Giving is… to living as exhaling is to breathing.
Giving is to living as exhaling is to breathing. If you’re not giving for half of your life, you are not fully alive, anymore than someone who continually holds their breath and then has to gasp for air is correctly breathing.
Giving involves much more than simply redistributing money or material goods from one person or group to another. I myself was a sucker for that ASPCA ad showing pathetic puppies and kittens looking out with “those eyes” while Sarah McLachlin sang “Angel” in the background. I melted like cheap cheese on a hot sidewalk. Before the commercial finished I had called the number on the screen and pledged $19 a month.
This demonstrates the lowest yet nonetheless valid reason for giving: to assuage guilt, real or imagined. My donation absolved me of responsibility for not rushing to the nearest animal shelter and adopting all their current residents. But here’s the problem: my automatic contribution needs no further investment of thought or energy. Sure it helps the ASPCA, but requires little involvement or concern from me.
Giving to panhandlers poses a dilemma for us “bleeding hearts.” Yes, they’ll probably spend it on booze—or worse—and that is reason enough to ignore them. Should they appear young and able-bodied bolsters our decision with self-righteous indignation. “Get a job!” we might think or say.
When I lived in South Korea in the 1970s and 1980s, seeing beggars in the streets of Seoul was a fairly common occurrence. Orphans and runaways (at least those who looked like orphans and runaways) were especially effective. I passed one such kid in the same spot everyday on the overpass near the then-Peace Corps headquarters near Kwang Wha Mun intersection. The kid seemed so pathetic. I never saw his face as he knelt, with hands out, head to the ground. One day after I gave him a few Won, I was told these kids usually worked in a group for an older beggar, who assigned prize locations and extracted a sizable percentage of each day’s haul. But I could not resist the urge to help, to do something, to give. The next day as I crossed the overpass, I saw the kid in his usual spot. This time, I gave him a corn dog. Without lifting his head, he grasped the stick and pulled it slowly in toward his mouth.

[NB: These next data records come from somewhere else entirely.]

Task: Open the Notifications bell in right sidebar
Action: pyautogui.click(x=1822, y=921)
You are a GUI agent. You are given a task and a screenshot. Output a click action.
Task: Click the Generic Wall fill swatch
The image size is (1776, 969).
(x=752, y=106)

When I visited very Buddhist Thailand, I changed my attitude towards begging and alms-giving. Every male is expected to serve some time as a monk. Even the king did this as a youth. Every morning, the streets of Bangkok came alive with monks going from door to door to silently ask for monetary donations or food offerings. And the local merchants and residents would stand in their doorways with trays of offerings to hand out to the monks, reminiscent of trick-or-treating in the States.
I spoke with several monks. They said they view their begging as offering people a way to acquire merit, or karma. So the monks were in fact giving people an opportunity to show generosity!

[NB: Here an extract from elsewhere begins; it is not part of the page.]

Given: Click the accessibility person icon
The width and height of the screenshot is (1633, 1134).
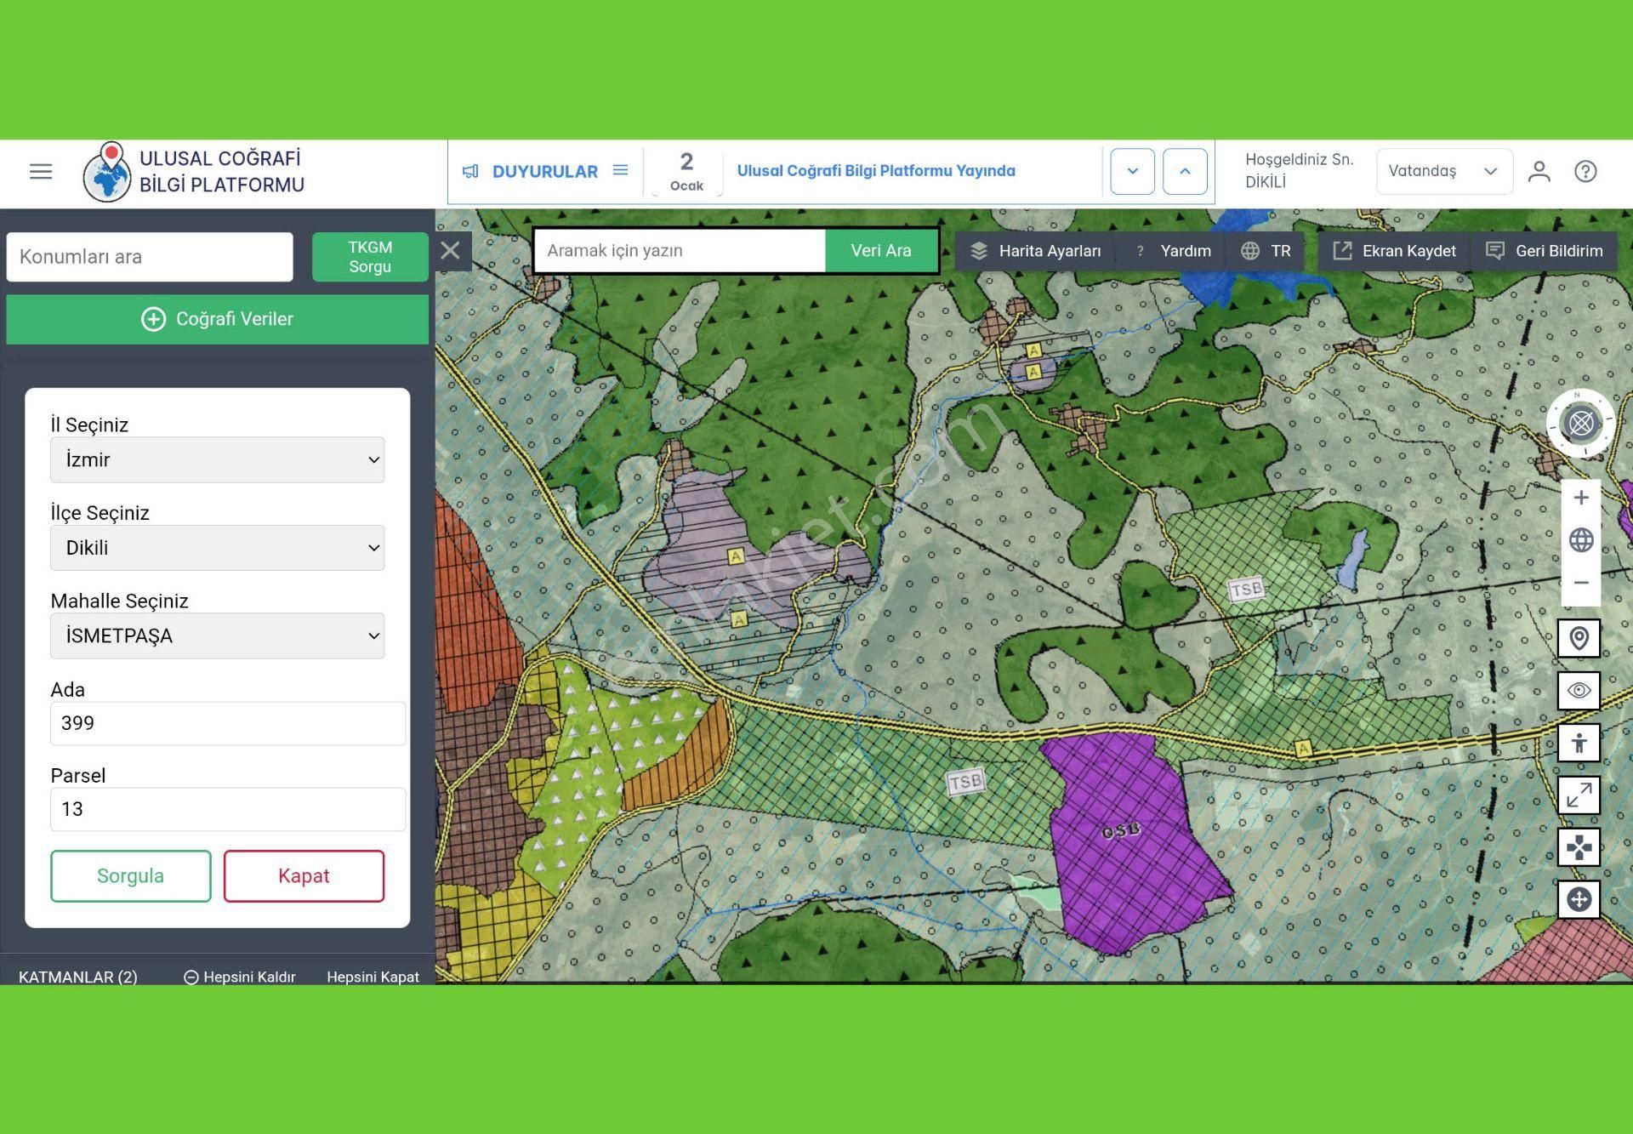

We can relate to panhandlers on a personal level without being material. I learned this lesson from a beggar near Columbia University where I was studying journalism in 1987. Our assignment was to interview a homeless person. I made an appointment to interview this middle-aged man and invited him to breakfast the next morning. As we settled into our seats at the counter, I asked what he’d like. “Nothing for me, thanks,” he said, “I already had breakfast.”

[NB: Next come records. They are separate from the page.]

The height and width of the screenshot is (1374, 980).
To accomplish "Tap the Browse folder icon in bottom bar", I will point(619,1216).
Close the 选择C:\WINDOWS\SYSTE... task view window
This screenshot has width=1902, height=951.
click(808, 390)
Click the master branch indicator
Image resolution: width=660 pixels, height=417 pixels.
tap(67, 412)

That stopped me. I thought I had hit upon a way to get an interview, feed a beggar and feel good about myself all for the cost of a cheap meal. “I just like to talk with people,” he explained. He wanted my most precious gift: my time.
Money I can replenish; things I can replace. But time is the one thing we have a limited supply of and once it’s gone, it never comes back. But to spend time, quality time, with another person, especially those down on their luck, or sick, or elderly, is in my opinion, one of the greatest “things” we can give.
I have also come to realize the “what” we give is not as important as the “how.” We can donate automatically, like I did to the ASPCA, or consciously as I did to the beggar boy, or intentionally as I might do when visiting folks in a retirement home. A smile and sincere “Hey, how are you today?” feeds the spirit as surely as a few bucks may (or may not) do towards feeding the stomach. While the person might beg to differ, a smile and personal greeting seem more valuable than a $100 bill thrown in indifference without so much as eye-contact.
Letting a person know I actually do see them and acknowledge them as a fellow resident of this city, country and planet, does much to restore dignity and self-respect. Mine, no less than theirs.